It doesn't stop there, though, as apparently Katie Price is set to perform her upcoming debut single at the ceremony. Thankfully, her guests' faces will be so frozen by the botox that their expressions of horror and disgust will be totally undecipherable.

3. What the fuck has Kelly Rowland come dressed as? (Popjustice)

Two people obviously perfectly comfortable in each others' company.

Pop music is a funny old thing, isn't it? It goes through strange phases where one minute you can have a number one just wearing jeans and a t-shirt, the next minute you need to lob a telephone on your head. At this moment in time we are in one of the latter phases, where popstars who were once considered "tame" and "middle of the road" need to pull out the big guns in order to get themselves noticed.

This is exactly what Kelly Rowland did on her appearance on Graham Norton's chat show this week, as she sat around in what appeared to be little more than her brassiere and some form of military chapeau. One cannot deny that this style of clothing shows off her wonderful figure as best it can, but one also cannot deny that she looks a fucking state.
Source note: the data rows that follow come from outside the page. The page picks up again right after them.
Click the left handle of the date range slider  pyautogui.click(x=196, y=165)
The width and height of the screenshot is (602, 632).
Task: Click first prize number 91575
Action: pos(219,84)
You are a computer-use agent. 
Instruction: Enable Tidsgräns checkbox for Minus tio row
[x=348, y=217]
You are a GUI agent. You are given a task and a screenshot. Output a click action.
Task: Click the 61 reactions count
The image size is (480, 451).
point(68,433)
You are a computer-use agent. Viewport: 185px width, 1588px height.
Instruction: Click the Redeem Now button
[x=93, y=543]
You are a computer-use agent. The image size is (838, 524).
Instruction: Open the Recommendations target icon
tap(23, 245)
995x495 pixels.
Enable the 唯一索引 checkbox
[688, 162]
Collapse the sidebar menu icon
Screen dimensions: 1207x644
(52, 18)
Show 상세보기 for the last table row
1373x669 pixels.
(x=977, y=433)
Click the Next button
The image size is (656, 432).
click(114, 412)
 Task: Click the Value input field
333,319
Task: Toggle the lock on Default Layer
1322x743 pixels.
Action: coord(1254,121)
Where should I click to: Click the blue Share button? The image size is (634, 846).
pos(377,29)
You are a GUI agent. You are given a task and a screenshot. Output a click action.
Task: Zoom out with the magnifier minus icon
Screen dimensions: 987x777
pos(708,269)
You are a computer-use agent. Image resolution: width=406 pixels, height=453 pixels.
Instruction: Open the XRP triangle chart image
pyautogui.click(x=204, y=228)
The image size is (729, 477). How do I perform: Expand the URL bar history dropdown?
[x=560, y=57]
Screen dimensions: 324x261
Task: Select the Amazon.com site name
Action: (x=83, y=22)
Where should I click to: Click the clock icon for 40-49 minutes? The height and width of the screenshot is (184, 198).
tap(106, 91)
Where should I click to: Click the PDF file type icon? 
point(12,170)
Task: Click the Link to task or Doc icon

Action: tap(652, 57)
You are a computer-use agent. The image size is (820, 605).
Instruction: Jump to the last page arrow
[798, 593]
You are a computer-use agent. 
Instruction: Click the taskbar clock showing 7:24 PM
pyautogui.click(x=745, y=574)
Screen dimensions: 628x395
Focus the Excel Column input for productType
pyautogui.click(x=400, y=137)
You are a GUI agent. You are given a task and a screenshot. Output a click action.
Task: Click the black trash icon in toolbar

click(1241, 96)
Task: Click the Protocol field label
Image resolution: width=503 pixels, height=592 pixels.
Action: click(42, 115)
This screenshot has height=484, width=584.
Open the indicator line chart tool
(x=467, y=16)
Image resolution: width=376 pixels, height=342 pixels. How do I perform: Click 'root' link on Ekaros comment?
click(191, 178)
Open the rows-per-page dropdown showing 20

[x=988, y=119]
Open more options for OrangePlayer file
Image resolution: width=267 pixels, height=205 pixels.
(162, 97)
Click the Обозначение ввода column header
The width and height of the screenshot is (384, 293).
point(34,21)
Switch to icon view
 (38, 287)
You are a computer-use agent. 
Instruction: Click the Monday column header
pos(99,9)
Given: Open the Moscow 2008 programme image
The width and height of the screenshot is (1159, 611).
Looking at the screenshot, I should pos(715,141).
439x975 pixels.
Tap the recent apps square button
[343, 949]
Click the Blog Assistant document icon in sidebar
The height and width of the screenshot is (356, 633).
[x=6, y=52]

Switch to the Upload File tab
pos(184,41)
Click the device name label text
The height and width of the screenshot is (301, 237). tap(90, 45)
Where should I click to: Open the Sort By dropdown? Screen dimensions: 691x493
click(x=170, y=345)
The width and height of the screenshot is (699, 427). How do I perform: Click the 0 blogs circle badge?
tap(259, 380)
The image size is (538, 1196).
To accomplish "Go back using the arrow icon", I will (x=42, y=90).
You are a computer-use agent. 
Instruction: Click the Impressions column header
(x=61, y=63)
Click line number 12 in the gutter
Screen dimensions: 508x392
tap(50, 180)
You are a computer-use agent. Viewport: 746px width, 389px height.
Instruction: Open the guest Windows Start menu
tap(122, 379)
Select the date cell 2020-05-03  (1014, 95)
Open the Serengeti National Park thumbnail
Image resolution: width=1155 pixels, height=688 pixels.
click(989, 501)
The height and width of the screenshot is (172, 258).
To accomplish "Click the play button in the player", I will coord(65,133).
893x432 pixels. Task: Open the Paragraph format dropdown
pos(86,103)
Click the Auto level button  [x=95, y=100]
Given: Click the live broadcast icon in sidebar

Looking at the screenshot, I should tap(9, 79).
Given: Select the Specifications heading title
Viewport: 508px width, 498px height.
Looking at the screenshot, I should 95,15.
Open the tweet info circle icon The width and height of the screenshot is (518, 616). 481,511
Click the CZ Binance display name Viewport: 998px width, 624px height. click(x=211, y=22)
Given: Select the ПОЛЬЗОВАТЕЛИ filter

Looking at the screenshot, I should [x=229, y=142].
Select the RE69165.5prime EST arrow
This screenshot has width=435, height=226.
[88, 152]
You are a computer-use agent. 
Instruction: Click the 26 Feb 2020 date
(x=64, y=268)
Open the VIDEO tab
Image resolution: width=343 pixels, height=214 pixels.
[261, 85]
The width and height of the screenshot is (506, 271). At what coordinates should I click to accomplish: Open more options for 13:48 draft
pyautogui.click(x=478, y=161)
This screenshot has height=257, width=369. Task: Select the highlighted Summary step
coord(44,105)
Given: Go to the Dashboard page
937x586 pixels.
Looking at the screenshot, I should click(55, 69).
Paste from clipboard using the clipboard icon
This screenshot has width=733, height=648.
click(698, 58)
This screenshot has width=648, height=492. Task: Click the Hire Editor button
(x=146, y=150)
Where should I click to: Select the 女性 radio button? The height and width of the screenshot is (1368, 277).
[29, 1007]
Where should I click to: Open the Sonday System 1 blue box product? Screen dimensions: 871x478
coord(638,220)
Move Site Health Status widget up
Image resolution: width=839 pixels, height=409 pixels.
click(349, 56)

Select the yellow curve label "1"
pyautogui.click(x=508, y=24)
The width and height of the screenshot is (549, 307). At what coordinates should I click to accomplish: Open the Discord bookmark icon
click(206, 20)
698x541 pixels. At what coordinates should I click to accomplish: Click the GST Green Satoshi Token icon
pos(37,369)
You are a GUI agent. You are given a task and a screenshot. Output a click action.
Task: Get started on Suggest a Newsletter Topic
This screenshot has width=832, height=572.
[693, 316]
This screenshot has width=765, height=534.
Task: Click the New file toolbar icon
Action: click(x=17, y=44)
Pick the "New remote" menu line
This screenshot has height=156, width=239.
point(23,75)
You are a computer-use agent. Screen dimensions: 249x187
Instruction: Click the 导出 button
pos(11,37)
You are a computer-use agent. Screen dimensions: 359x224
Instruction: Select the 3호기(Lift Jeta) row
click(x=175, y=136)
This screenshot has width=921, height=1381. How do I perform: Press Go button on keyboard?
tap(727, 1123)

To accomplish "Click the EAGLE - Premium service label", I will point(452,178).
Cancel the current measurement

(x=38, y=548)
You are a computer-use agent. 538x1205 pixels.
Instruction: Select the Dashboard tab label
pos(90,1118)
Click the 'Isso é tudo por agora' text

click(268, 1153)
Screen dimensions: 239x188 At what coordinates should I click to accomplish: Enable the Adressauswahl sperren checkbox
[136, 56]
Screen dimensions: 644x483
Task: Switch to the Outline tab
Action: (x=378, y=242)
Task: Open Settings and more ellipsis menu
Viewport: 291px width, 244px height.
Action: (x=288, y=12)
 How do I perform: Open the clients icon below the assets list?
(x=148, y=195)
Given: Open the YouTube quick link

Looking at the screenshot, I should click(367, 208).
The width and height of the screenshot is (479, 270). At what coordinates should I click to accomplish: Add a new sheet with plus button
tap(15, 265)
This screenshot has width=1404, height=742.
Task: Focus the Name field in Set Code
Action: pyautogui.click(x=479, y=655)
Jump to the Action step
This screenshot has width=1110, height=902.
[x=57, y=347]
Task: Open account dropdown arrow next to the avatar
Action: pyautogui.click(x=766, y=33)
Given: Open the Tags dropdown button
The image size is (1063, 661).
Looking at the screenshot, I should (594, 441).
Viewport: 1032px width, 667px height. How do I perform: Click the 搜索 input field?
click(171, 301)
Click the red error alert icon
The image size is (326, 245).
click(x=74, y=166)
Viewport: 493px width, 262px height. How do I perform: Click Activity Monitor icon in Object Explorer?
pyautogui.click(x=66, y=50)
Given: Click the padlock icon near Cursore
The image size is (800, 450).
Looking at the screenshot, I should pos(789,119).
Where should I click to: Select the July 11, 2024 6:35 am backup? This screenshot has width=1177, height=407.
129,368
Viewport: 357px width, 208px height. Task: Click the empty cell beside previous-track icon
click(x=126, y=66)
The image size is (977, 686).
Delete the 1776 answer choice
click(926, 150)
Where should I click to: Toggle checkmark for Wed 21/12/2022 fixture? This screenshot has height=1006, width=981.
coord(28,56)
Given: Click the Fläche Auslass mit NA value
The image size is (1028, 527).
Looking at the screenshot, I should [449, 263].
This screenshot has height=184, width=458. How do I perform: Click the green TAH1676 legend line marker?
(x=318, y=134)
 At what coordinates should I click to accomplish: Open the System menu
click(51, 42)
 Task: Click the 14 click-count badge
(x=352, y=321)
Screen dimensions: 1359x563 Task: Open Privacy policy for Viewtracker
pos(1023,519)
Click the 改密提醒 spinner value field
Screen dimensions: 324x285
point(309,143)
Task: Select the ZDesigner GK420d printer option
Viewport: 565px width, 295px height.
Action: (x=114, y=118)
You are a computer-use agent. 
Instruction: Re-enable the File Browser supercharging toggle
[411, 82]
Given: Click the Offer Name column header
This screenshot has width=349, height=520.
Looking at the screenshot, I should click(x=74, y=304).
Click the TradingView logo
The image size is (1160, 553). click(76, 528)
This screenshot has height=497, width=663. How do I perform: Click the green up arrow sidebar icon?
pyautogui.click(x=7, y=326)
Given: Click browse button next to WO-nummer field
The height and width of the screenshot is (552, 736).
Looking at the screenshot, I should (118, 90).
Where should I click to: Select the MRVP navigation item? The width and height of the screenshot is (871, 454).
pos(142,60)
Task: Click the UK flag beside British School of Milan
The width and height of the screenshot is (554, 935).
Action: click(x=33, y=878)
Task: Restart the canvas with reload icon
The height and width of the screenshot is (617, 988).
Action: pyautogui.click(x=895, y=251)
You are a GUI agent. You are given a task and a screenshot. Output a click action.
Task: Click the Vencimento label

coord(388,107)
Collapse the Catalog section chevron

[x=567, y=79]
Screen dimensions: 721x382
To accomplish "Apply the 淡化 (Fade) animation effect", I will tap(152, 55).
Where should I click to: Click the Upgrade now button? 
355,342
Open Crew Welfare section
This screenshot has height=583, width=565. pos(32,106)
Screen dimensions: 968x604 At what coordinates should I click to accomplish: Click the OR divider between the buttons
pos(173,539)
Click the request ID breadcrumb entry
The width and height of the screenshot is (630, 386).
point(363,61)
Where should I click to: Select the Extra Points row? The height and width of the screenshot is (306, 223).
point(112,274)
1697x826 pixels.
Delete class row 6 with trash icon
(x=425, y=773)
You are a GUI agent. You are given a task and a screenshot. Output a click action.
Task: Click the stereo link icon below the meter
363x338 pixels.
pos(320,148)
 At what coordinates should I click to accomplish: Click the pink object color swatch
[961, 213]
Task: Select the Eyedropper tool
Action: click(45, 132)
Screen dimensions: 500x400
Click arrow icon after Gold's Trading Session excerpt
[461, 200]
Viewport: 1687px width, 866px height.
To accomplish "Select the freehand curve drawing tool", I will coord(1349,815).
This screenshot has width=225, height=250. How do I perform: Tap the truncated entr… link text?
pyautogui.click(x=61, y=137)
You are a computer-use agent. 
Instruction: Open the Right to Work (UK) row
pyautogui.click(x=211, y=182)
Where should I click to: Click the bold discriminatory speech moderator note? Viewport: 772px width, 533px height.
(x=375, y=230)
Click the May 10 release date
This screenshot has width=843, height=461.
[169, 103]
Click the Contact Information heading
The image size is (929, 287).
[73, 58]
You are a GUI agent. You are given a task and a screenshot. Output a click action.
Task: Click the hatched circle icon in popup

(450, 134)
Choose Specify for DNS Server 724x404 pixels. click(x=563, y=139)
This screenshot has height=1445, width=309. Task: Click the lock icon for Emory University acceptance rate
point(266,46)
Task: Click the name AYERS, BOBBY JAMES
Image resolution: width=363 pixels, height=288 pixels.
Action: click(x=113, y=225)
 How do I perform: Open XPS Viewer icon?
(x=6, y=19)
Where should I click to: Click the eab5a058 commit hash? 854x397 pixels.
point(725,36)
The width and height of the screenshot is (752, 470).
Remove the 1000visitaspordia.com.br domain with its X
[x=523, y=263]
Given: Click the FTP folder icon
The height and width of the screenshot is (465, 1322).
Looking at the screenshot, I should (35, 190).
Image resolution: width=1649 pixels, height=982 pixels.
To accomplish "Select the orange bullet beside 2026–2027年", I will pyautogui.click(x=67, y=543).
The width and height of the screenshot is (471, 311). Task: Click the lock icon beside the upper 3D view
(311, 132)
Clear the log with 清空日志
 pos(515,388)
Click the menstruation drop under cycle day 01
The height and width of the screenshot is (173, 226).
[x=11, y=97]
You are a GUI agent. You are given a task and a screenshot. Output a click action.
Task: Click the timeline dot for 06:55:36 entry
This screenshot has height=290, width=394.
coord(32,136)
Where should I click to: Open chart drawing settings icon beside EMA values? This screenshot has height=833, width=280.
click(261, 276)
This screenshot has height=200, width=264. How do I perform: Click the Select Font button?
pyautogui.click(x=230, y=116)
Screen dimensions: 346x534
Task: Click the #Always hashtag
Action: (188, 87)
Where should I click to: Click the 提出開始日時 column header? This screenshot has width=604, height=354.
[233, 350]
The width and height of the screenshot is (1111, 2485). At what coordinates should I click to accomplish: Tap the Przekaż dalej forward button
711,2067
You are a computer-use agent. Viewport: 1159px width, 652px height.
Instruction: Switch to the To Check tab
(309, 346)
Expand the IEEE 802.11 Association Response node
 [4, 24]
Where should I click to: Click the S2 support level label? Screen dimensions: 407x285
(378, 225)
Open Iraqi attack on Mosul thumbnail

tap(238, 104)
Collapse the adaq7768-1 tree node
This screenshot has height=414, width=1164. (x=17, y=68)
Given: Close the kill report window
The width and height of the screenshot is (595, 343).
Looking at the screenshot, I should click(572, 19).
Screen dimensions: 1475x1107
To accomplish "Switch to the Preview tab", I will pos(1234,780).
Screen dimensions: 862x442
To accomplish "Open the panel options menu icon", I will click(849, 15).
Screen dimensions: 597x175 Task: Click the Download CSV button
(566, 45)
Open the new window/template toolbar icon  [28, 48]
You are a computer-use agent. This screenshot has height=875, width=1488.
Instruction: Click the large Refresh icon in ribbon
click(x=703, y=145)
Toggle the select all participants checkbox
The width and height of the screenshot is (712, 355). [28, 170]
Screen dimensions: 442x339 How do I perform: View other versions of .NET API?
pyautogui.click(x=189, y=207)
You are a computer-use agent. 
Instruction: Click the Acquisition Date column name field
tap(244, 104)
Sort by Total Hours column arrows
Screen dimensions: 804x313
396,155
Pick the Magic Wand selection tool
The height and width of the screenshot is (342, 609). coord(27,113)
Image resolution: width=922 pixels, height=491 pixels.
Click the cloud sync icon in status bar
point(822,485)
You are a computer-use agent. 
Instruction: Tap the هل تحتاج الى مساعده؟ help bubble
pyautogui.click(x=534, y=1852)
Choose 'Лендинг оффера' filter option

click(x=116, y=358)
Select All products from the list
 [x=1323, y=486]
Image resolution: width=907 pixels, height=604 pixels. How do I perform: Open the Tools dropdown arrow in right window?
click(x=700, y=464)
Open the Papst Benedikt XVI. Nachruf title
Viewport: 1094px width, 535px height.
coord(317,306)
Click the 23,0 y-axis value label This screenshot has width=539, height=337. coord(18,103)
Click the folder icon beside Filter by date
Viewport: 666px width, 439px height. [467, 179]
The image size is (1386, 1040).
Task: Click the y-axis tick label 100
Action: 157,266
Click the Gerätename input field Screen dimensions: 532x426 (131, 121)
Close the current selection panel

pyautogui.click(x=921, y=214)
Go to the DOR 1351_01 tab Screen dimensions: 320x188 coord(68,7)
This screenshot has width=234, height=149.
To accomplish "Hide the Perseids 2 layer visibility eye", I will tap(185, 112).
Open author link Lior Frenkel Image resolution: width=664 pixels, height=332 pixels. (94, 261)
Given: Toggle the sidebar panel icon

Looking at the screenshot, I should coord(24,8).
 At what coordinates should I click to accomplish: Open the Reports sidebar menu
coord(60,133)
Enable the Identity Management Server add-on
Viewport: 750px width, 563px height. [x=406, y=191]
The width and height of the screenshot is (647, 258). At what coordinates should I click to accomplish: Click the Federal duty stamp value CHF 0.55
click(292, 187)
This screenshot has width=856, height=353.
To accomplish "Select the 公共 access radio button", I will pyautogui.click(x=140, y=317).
She looks like bloody Slash which, oddly, is a look Rihanna pulled off quite successfully in the video for her American single Rockstar 101:

Anyway, she might have looked like she just rolled out of bed with a sergeant major-type, but she then went on to perform her new single Commander for the crowd at The Graham Norton Show. And let me tell you, it was something very special:

Could Beyoncé pull off something as unselfconsciously fun and carefree as that pop nugget in the video above? Think about it. She might not have worn something quite as unforgivably hideous, but she couldn't do it justice. Saying that, could Kelly Rowland perform a song as deliciously cocky as Why Don't You Love Me? and not look simply desperate or unjustifiably arrogant? The answer, of course, is no which proves further that Kelly Rowland and Beyoncé are two very different types of popstars and people should just stop comparing them now. That is enough of that.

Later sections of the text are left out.